Political power can be a very nuanced thing. Sometimes power is held in seemingly unlikely places. Sometimes, however, power might be held exactly where it seems to be. The goal of conspiracy theories is to persuade people that the true political "elite" is out of sight, dictating policies and events from shadows that only a select few can see past. While it is not logically impossible for certain conspiracy theories to ultimately be true, it is logically impossible to verify if many of them are true. Given the way these conspiracies are defined, they tend to fall into the territory of the unverifiable and unfalsifiable.
Conspiracy theories are often not rooted in actual evidence, as they are instead usually formed when someone interprets events in a fallacious way by making assumptions about what is truly happening. Perhaps they feel special due to having such "knowledge" that is supposedly too esoteric for the common person to be capable of understanding, or perhaps their ideas about an alleged conspiracy let them feel a desired sense of urgency. Perhaps they are simply irrational enough to believe in random ideas as long as the ideas are subjectively enthralling.

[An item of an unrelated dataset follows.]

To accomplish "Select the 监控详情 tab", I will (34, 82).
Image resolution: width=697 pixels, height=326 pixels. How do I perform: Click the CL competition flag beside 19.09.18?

Whatever their motivations, conspiracy theorists are usually the victim of their own stupidity. It is not that it is logically impossible for an unseen political cabal to be in place, but that the very fact that such a cabal would be invisible from the perspectives of most (or all) outsiders that undermines almost all attempts to argue for a conspiracy. The very conditions that would hide a conspiracy from the public eye, if it indeed exists, would likely prevent it from being knowable.
A conspiracy is almost never embraced on the basis of evidence--and a conspiracy could never be logically proven, only supported with mere evidence at best. The very fact that a conspiracy remains in the shadows puts it in a negative epistemological light: you can't support a conspiracy theory by appealing to things that by nature are concealed from anyone who investigates it! A conspiracy theorist usually argues from a default position of unverifiability.
As with all other unverifiable claims, there is no basis or justification for believing in an elusive conspiracy that is by definition concealed. A person with a sound epistemology only embraces that which can be established by reason. If reason can establish that an idea is true, a rational person regards it as true. If reason can establish that an idea is reinforced be evidence, a rational person believes that it can be reinforced by evidence--which is still distinct from believing it is true. Conspiracy theories are neither logically verifiable nor, in most cases, supportable with evidence.